— SOURCE TEXT —
I had the privilege of watching Dr. Cesar Parra this past weekend up close. The intangibles which make for brilliance in an individual: clarity, fairness, sheer capability, physical and mental intelligence, which transcend the words and troubles of the time. Great changes were made in a short period of time and yet, how to push through physical mediocrity was the question at hand for me (especially for all of us that might like to be Parra but simply are not). It is not infrequent that I see a "bad" or "tough" guy create, in his hands, a mentally, physically and emotionally superior, well adjusted and happy animal relative to the "softie." And words like "classical" and "modern" and "natural" all come out of people's mouths, but photography of the horses often tells a different tale from the one the individual using the words thinks he is creating. Often (or perhaps always) what we think we are seeing or creating is different from what is actually being seen or created.
For a great discussion on dressage and neck mechanics, and on why being behind the vertical (BTV - an absolute, or like all words, something that comes in shades of gray?) is considered to be so detrimental, see www.sustainabledressage.net.
One thing I would like to clarify. "Spoiled" horses is not a deficiency of the horse, but instead, the human handler or rider. It is the human, and not the horse, that is "spoiled" ie will choose to evade a problem instead of solve it, thus creating or amplifying dangerous behavior in both species. "Softies" (and these can be very troubled individuals indeed although, like all words, it also includes massively wonderful and effective and brilliant individuals) often create "spoiled" horses. Spoiled horses are often both hugely dangerous and physically miserable, fat and inactive.
There is nothing like the pain of inactivity, especially when amplified as a function of time. It is absolutely unnatural and detrimental to all mind and body facets to be inactive, and/or micromanaged in motion, unless you are literally stopped from doing so by injury limitations. We need true fitness.

— TASK LIST —
**a)** Set down a stretch of the horsemanship passage word for word: begin at the words "There is nothing" and stop after "need true fitness.".
**b)** According to the horsemanship passage, who is at fault when a horse is "spoiled"?
The records below come from a separate source and are unrelated to the horsemanship passage.

— LISTED RECORDS —
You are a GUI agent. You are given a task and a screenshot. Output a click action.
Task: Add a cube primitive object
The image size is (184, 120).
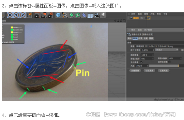coord(58,15)
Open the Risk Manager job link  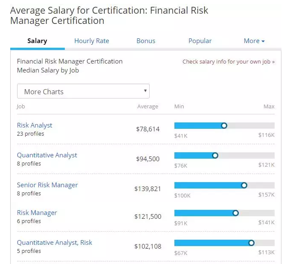pos(37,213)
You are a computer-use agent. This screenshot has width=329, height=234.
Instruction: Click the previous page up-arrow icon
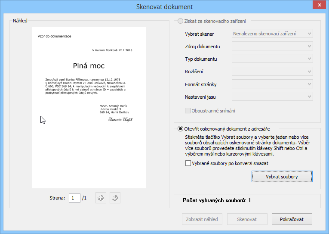pyautogui.click(x=101, y=198)
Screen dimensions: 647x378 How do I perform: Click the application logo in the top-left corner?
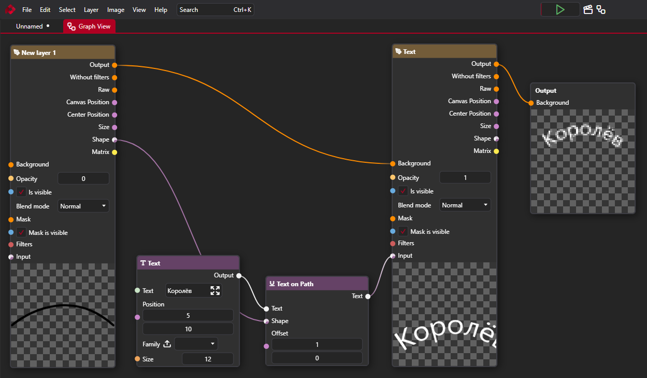(x=9, y=9)
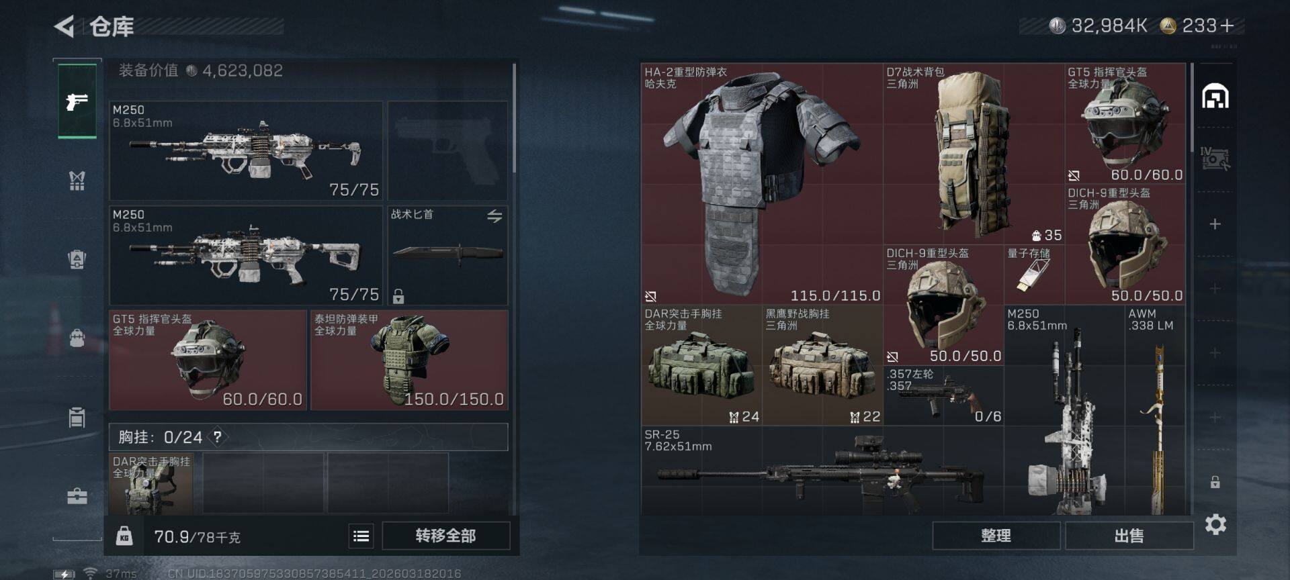The width and height of the screenshot is (1290, 580).
Task: Open stash settings gear icon
Action: [1215, 524]
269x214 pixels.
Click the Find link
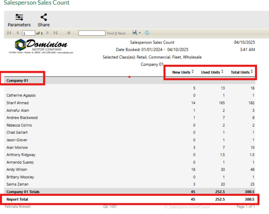(x=110, y=33)
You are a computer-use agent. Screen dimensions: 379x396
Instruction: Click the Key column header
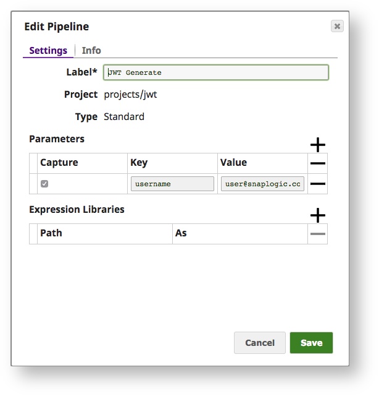[139, 163]
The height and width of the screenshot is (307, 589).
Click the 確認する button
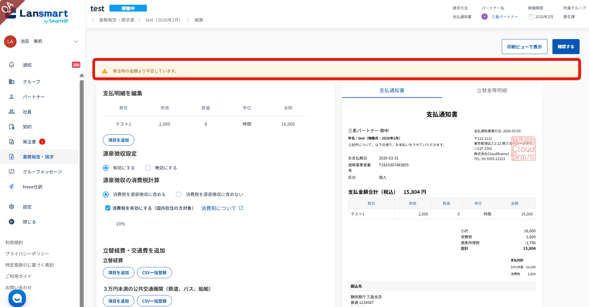[x=566, y=47]

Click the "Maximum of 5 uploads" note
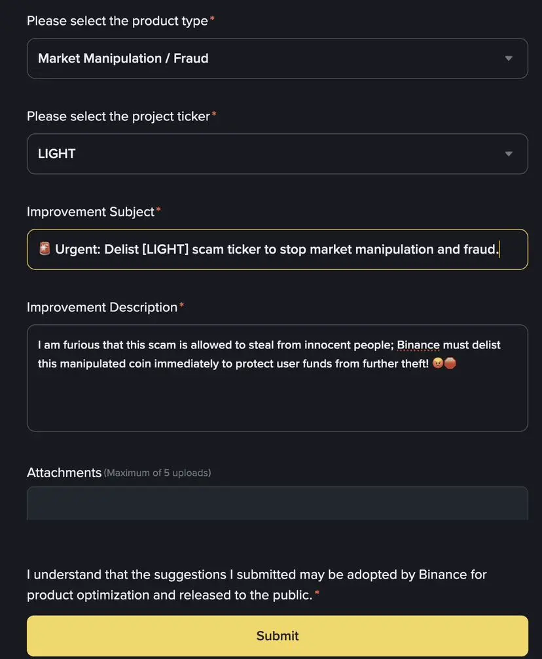[x=157, y=473]
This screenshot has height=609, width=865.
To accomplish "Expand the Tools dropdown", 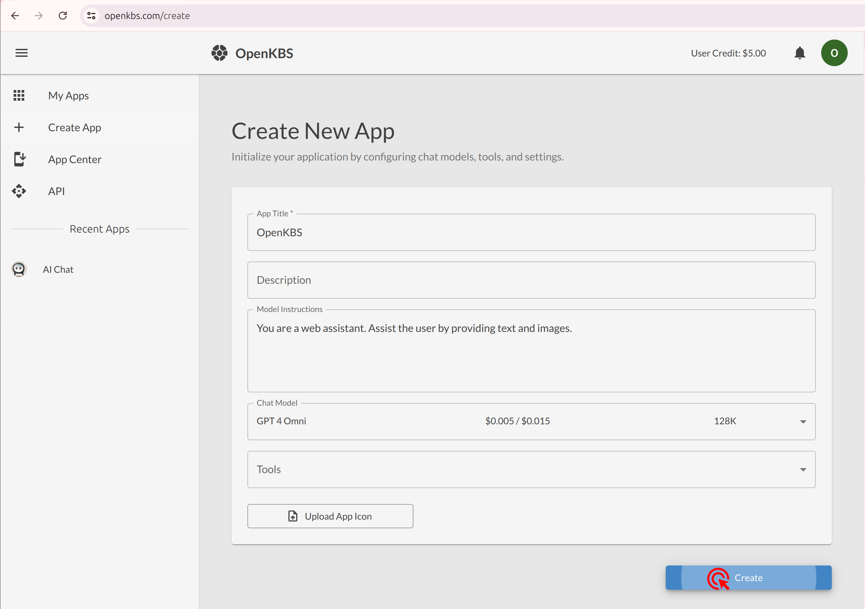I will [803, 468].
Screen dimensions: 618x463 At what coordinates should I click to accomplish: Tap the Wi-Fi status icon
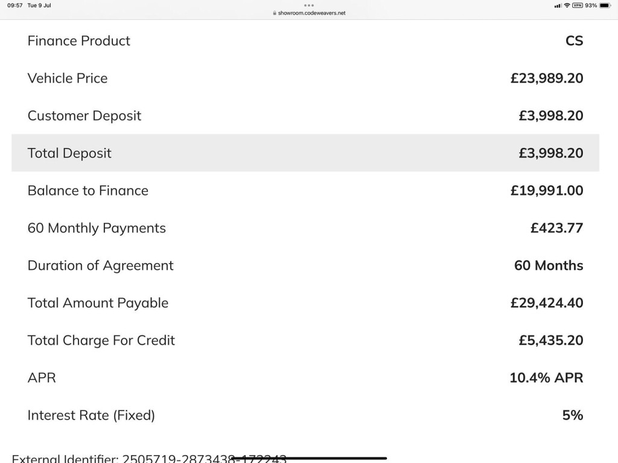click(567, 5)
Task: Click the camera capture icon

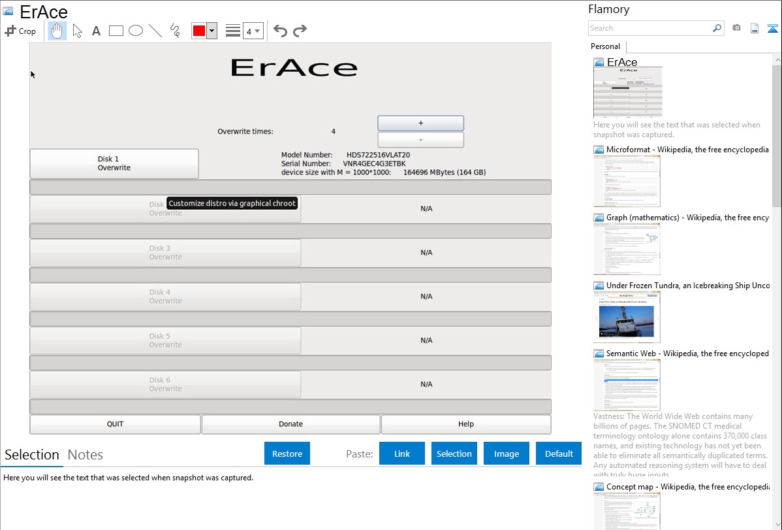Action: (736, 28)

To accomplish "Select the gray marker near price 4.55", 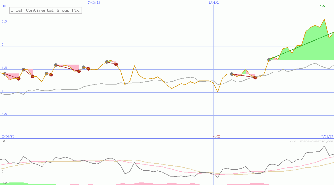I will tap(55, 65).
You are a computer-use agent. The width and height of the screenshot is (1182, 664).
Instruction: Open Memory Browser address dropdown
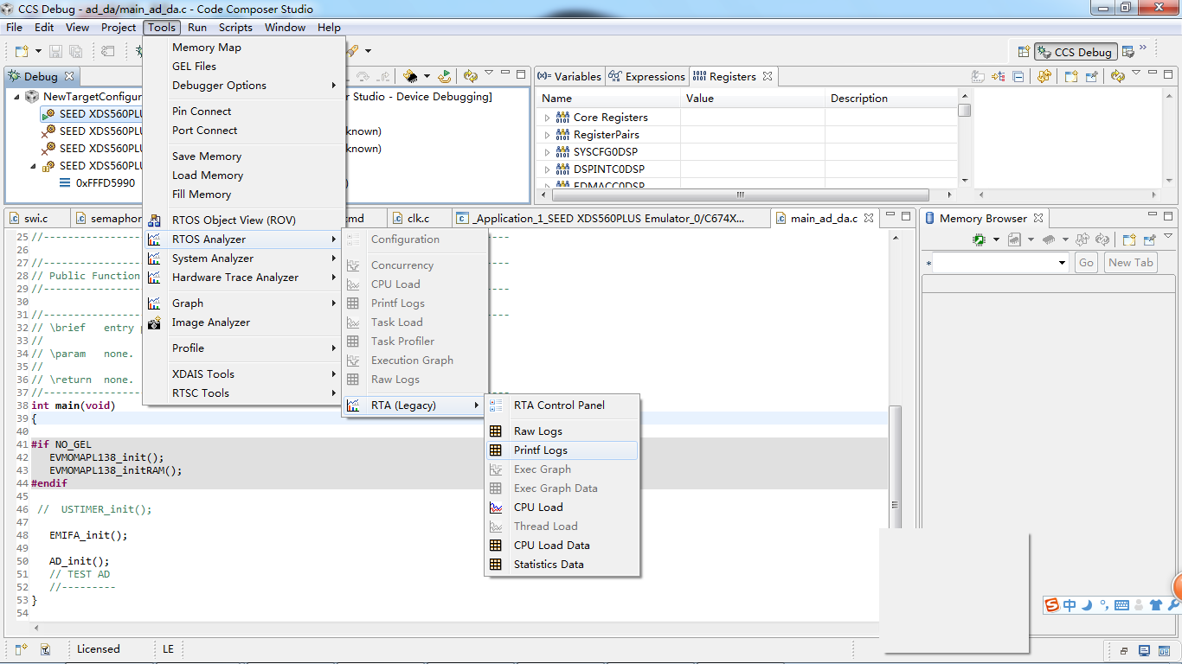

— ANSWERS FOR THE TASKS —
**a)**
There is nothing like the pain of inactivity, especially when amplified as a function of time. It is absolutely unnatural and detrimental to all mind and body facets to be inactive, and/or micromanaged in motion, unless you are literally stopped from doing so by injury limitations. We need true fitness.

**b)** The human handler or rider, not the horse.